Records for this exercise:
···
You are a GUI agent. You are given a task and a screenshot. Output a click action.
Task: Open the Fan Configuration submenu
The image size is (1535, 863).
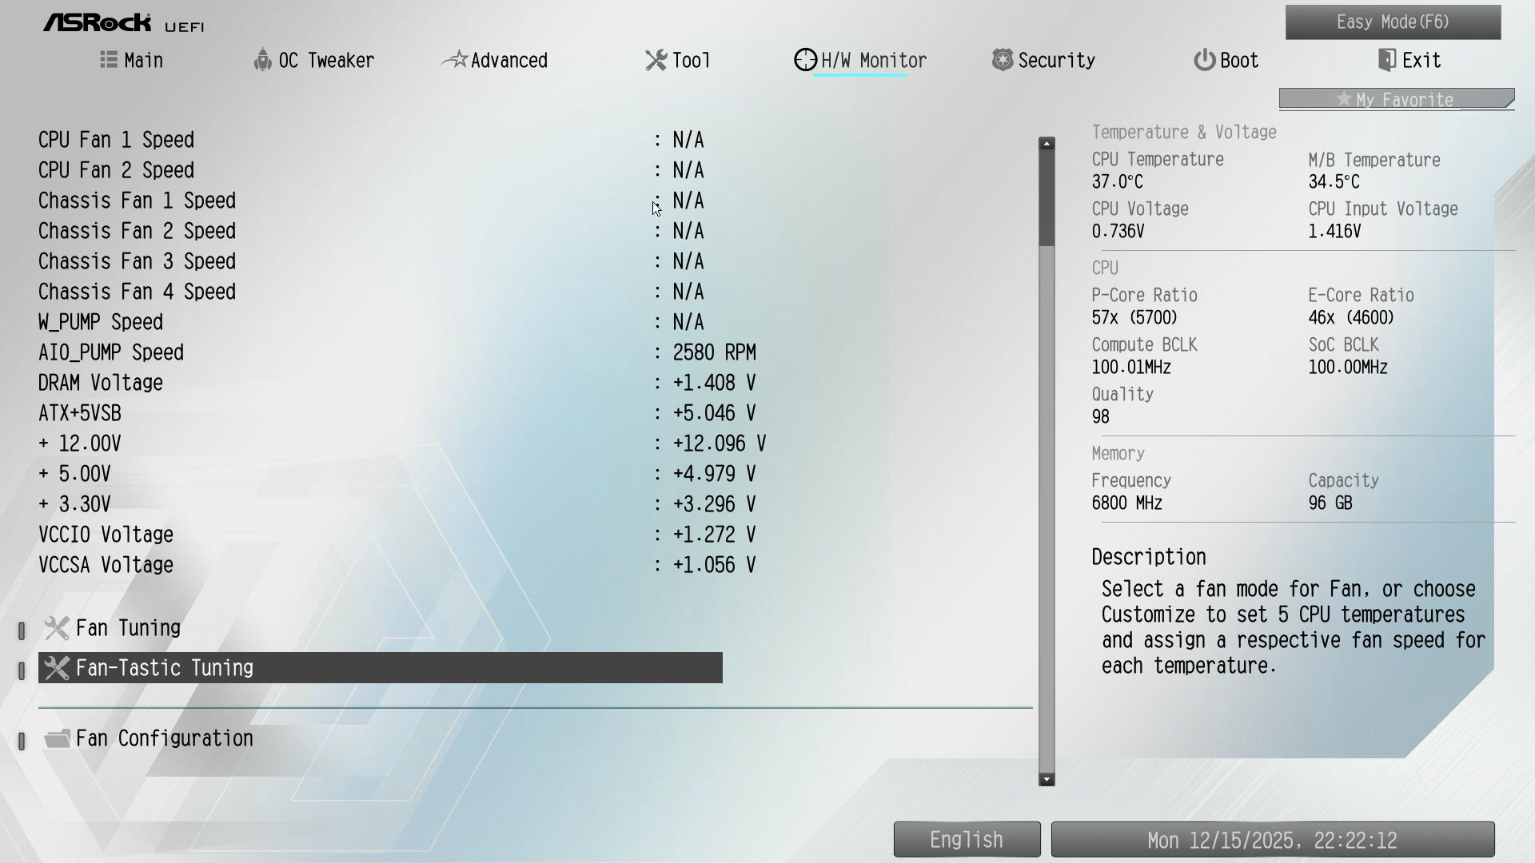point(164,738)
···
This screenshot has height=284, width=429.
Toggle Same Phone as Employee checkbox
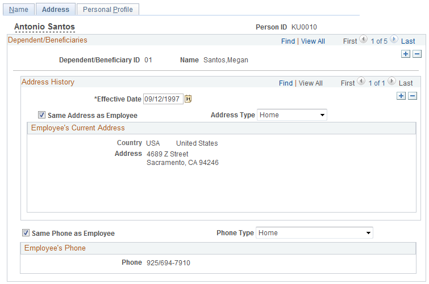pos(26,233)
···
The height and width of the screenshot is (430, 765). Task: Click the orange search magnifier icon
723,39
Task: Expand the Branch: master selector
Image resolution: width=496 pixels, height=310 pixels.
···
Exercise instructions: Rescale the lines between the one holding "You are a GUI" and the one holding "point(164,738)", inclusive, reproducing them with their requests and multiplying each coordinate in the answers by 0.35, rounded to whole numbers with halves rounded up. Give only these lines, and leave the pictures out.

Reply:
You are a GUI agent. You are given a task and a screenshot. Output a click action.
Task: Open the Fan Configuration submenu
The image size is (1535, 863).
point(57,258)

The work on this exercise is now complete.